• Source text
* * * * * * * * *

Cheirostylis tippica
- Conservation status: Critically Endangered (IUCN 3.1)

Scientific classification
- Kingdom: Plantae
- Clade: Tracheophytes
- Clade: Angiosperms
- Clade: Monocots
- Order: Asparagales
- Family: Orchidaceae
- Subfamily: Orchidoideae
- Tribe: Cranichideae
- Genus: Cheirostylis
- Species: C. tippica
- Binomial name: Cheirostylis tippica A.N.Rao

= Cheirostylis tippica =

- Genus: Cheirostylis
- Species: tippica
- Authority: A.N.Rao
- Conservation status: CR

Species of orchid

Cheirostylis tippica is a critically endangered species of orchid endemic to India.

== Description ==
This orchid grows as a herbaceous plant, with a stem reaching up to 3 cm in height. It has ten leaves that are ovate-lanceolate and arranged alternatively connected by a slender petiole to the stem. The inflorescence is 7 cm long with 3 to 4 flowers at the tip. The flowers are dark green and purple with hair. The petals are 4.5 mm long and the lip is white in color with two green blotches and 7 mm x 2 mm in size.

It resembles Cheirostylis liukiuensis but can be differentiated by hairy floral bract that is shorter than ovary, hypochile of the lip having 4 separate villi and the gradual reduction of leaf size towards the flower.

* * * * * * * * *

Saved entries:

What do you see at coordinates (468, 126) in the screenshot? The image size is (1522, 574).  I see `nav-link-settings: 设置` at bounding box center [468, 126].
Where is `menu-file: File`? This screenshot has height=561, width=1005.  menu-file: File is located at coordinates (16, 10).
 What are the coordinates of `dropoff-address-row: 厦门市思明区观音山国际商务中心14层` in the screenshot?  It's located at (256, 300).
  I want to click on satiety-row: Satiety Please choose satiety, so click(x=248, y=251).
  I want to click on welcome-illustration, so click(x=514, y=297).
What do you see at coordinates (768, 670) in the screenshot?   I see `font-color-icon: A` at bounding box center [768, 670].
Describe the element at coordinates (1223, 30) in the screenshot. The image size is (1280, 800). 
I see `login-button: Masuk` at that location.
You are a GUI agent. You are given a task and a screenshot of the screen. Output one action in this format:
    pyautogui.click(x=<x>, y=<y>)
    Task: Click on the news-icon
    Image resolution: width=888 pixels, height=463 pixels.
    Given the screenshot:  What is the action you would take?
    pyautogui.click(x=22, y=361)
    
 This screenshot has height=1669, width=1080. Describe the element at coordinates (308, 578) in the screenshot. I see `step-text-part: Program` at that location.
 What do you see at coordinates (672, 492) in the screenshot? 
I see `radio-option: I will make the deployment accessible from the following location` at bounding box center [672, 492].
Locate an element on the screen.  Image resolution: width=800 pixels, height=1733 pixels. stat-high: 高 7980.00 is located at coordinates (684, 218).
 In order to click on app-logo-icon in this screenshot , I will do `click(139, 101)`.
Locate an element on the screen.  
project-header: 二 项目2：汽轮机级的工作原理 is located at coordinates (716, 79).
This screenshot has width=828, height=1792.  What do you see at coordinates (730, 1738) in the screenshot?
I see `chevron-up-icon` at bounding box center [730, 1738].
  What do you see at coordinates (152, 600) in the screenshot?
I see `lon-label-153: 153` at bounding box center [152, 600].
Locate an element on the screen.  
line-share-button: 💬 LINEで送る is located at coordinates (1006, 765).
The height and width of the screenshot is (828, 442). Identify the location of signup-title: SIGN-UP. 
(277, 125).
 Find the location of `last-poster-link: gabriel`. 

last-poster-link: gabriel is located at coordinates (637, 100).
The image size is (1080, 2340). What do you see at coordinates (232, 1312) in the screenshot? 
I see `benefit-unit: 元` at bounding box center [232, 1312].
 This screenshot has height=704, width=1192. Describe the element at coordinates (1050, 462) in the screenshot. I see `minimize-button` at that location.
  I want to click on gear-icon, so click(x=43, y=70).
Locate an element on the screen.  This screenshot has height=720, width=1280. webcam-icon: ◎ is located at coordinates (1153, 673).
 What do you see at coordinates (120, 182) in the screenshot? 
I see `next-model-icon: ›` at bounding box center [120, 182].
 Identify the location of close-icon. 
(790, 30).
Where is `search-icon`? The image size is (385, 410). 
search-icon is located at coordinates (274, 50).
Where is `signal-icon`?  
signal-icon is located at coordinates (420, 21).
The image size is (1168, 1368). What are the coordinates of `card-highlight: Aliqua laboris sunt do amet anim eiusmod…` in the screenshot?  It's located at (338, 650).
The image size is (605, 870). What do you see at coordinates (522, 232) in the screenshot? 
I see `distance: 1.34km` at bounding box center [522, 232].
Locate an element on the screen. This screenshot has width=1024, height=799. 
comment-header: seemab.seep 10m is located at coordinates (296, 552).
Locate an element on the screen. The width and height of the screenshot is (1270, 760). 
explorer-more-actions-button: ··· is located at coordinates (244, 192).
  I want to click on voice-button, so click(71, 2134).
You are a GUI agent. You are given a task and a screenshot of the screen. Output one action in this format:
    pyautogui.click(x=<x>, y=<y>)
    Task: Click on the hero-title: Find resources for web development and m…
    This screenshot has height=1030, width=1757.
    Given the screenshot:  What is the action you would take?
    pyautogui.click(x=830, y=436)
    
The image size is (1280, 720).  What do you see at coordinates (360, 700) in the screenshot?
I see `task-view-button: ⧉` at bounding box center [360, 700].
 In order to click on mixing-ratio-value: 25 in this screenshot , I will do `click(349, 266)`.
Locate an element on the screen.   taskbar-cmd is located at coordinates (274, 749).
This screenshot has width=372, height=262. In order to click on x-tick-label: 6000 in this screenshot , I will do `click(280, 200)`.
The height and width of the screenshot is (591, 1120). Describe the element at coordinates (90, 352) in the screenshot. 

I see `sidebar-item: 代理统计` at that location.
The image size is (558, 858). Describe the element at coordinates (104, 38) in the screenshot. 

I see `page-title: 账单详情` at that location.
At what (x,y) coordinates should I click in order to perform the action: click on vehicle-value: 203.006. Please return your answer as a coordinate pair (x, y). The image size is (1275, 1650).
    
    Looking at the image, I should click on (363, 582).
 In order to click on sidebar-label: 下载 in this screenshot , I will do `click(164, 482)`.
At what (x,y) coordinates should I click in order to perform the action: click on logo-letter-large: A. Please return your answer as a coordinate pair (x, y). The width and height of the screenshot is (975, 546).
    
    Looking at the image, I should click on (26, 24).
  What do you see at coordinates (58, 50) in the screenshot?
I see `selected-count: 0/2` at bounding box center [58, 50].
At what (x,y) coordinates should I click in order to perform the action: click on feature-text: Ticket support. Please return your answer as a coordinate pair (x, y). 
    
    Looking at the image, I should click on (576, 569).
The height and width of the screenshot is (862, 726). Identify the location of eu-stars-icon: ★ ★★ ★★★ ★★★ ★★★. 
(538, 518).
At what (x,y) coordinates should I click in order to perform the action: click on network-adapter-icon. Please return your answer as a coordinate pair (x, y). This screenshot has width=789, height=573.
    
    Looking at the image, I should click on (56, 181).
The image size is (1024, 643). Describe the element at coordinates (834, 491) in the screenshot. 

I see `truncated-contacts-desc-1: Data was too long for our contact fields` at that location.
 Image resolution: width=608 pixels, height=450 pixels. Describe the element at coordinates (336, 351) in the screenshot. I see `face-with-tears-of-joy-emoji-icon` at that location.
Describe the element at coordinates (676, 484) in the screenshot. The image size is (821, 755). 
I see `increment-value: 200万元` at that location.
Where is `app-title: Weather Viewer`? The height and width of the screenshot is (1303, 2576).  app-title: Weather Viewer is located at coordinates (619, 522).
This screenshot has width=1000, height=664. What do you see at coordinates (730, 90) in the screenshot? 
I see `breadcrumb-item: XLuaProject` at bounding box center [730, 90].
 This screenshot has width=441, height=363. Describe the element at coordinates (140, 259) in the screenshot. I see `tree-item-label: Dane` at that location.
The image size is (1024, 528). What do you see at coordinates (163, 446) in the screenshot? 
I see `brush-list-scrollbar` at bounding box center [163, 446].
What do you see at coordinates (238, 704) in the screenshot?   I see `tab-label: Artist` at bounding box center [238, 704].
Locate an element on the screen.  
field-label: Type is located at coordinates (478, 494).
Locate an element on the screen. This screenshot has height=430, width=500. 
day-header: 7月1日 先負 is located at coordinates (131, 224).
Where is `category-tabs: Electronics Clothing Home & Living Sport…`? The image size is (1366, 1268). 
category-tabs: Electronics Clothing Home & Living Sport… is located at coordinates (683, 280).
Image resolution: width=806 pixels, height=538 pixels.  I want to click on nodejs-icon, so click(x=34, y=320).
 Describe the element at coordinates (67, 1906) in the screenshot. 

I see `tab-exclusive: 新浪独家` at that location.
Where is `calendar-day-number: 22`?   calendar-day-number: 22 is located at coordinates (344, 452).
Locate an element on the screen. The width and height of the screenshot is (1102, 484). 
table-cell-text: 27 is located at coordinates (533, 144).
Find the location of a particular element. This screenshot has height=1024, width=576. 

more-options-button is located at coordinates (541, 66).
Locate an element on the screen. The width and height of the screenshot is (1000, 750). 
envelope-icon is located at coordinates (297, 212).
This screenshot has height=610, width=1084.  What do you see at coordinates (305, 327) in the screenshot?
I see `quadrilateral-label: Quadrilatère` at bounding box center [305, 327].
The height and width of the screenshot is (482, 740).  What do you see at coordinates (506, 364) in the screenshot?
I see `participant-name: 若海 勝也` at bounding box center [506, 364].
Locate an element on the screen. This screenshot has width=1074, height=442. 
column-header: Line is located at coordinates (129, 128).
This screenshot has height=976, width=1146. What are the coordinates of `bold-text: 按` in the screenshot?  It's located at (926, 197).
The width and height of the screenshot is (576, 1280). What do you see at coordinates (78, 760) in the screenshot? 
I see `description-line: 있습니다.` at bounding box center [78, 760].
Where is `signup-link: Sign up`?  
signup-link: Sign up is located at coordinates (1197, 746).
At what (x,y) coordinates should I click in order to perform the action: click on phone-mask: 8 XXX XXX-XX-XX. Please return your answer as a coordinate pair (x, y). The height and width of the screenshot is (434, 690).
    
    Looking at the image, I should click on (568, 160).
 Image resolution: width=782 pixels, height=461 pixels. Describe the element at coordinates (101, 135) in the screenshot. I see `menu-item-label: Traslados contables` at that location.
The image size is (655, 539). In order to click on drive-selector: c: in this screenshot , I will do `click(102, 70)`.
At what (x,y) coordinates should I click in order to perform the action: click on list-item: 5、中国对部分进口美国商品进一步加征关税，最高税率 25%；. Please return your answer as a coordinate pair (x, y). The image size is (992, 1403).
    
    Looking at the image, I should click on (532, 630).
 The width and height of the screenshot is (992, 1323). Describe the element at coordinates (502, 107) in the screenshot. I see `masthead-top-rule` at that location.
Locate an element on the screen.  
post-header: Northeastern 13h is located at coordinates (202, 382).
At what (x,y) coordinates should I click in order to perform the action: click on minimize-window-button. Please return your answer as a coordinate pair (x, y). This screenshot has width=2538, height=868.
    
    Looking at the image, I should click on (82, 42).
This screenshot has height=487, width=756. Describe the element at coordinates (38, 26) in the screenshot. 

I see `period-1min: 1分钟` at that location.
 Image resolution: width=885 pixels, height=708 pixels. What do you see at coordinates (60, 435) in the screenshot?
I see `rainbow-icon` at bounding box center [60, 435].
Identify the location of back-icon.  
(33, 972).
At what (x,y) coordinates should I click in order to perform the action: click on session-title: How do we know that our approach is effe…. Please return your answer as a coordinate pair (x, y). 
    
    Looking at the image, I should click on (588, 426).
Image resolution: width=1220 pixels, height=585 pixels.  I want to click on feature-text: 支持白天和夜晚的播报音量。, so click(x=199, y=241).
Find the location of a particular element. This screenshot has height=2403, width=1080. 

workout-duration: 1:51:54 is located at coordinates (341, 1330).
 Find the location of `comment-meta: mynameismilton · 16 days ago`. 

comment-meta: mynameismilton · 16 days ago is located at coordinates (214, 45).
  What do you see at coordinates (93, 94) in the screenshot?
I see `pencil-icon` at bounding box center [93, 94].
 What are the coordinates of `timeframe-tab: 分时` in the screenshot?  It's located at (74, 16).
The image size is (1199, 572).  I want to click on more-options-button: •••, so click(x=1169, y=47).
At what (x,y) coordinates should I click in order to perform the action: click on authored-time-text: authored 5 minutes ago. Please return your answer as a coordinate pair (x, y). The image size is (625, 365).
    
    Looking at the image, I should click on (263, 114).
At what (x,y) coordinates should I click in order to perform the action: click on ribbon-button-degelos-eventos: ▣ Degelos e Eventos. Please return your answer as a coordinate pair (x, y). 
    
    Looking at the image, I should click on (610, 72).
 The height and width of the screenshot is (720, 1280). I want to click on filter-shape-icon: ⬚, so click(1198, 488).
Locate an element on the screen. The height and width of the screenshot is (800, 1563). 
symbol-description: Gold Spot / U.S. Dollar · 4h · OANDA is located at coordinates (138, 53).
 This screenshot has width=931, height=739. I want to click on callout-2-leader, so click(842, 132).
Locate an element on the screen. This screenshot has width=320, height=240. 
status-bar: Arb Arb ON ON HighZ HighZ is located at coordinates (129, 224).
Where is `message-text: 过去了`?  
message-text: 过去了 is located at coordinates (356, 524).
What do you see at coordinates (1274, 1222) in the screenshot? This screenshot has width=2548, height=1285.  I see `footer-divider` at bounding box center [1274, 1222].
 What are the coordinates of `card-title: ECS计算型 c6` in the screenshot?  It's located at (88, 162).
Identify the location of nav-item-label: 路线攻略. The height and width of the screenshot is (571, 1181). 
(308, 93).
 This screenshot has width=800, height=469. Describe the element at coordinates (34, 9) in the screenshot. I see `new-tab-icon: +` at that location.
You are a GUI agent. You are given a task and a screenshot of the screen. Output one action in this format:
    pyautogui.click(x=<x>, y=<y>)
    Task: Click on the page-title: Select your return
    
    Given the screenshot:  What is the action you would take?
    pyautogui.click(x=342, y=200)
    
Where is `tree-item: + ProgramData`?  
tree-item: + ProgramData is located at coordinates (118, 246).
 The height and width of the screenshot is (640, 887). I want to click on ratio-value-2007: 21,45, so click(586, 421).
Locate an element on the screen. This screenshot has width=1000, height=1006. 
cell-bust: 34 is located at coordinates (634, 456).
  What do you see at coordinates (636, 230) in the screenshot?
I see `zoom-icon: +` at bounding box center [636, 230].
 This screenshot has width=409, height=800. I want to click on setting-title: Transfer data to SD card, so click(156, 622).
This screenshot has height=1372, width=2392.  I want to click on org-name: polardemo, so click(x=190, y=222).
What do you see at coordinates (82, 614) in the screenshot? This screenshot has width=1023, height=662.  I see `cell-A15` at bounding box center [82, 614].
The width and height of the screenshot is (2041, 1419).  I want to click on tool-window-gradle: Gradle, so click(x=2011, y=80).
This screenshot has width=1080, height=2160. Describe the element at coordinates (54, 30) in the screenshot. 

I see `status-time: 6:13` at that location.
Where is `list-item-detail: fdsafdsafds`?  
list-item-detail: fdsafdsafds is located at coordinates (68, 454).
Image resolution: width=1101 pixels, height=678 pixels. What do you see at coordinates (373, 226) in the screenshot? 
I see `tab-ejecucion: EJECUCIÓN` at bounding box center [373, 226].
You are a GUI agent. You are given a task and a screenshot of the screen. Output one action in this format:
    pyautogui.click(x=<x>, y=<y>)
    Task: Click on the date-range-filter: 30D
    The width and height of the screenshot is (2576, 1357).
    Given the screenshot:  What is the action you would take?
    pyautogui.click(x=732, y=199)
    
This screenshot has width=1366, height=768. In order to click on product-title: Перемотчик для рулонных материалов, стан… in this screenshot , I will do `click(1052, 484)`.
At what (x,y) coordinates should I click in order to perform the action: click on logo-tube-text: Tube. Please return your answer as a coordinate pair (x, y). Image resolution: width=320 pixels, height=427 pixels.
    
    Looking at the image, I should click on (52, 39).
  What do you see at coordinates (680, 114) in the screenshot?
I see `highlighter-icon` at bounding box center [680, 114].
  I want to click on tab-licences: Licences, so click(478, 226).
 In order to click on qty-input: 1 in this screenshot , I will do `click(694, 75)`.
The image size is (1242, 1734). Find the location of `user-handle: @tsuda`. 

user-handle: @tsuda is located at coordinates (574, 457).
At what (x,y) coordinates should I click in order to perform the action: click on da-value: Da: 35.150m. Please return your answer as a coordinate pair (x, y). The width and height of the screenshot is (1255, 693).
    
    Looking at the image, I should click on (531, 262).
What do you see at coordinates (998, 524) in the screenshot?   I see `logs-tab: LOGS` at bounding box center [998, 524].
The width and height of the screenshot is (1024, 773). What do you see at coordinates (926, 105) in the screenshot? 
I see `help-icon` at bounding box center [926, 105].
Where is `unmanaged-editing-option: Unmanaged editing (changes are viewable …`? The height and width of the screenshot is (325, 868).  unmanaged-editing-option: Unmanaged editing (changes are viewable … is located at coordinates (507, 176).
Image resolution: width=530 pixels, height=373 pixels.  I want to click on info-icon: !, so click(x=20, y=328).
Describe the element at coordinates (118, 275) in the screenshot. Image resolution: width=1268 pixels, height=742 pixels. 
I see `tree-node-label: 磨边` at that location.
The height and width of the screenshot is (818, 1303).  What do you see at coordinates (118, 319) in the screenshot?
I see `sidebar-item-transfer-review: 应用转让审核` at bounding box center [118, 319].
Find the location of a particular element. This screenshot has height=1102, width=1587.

* * * * * * * * *

• Actions to take
1. Reproduce word for word everything in the Cheirostylis tippica text from "Cheirostylis tippica is" down to "towards the flower.".
2. Turn the paragraph of the Cheirostylis tippica text that begins "This orchid grows as a herbaceous plant" into a bulleted list that keeps its main facts.
The items under Saved entries were taken from a separate source that has nothing to do with the text on Cheirostylis tippica.

• Answers
1.
Cheirostylis tippica is a critically endangered species of orchid endemic to India.

== Description ==
This orchid grows as a herbaceous plant, with a stem reaching up to 3 cm in height. It has ten leaves that are ovate-lanceolate and arranged alternatively connected by a slender petiole to the stem. The inflorescence is 7 cm long with 3 to 4 flowers at the tip. The flowers are dark green and purple with hair. The petals are 4.5 mm long and the lip is white in color with two green blotches and 7 mm x 2 mm in size.

It resembles Cheirostylis liukiuensis but can be differentiated by hairy floral bract that is shorter than ovary, hypochile of the lip having 4 separate villi and the gradual reduction of leaf size towards the flower.

2.
- Herbaceous plant with a stem up to 3 cm tall
- Ten ovate-lanceolate leaves, each joined to the stem by a slender petiole
- Inflorescence 7 cm long, with 3 to 4 flowers at the tip
- Flowers dark green and purple, with hair
- Petals 4.5 mm long
- Lip white with two green blotches, 7 mm x 2 mm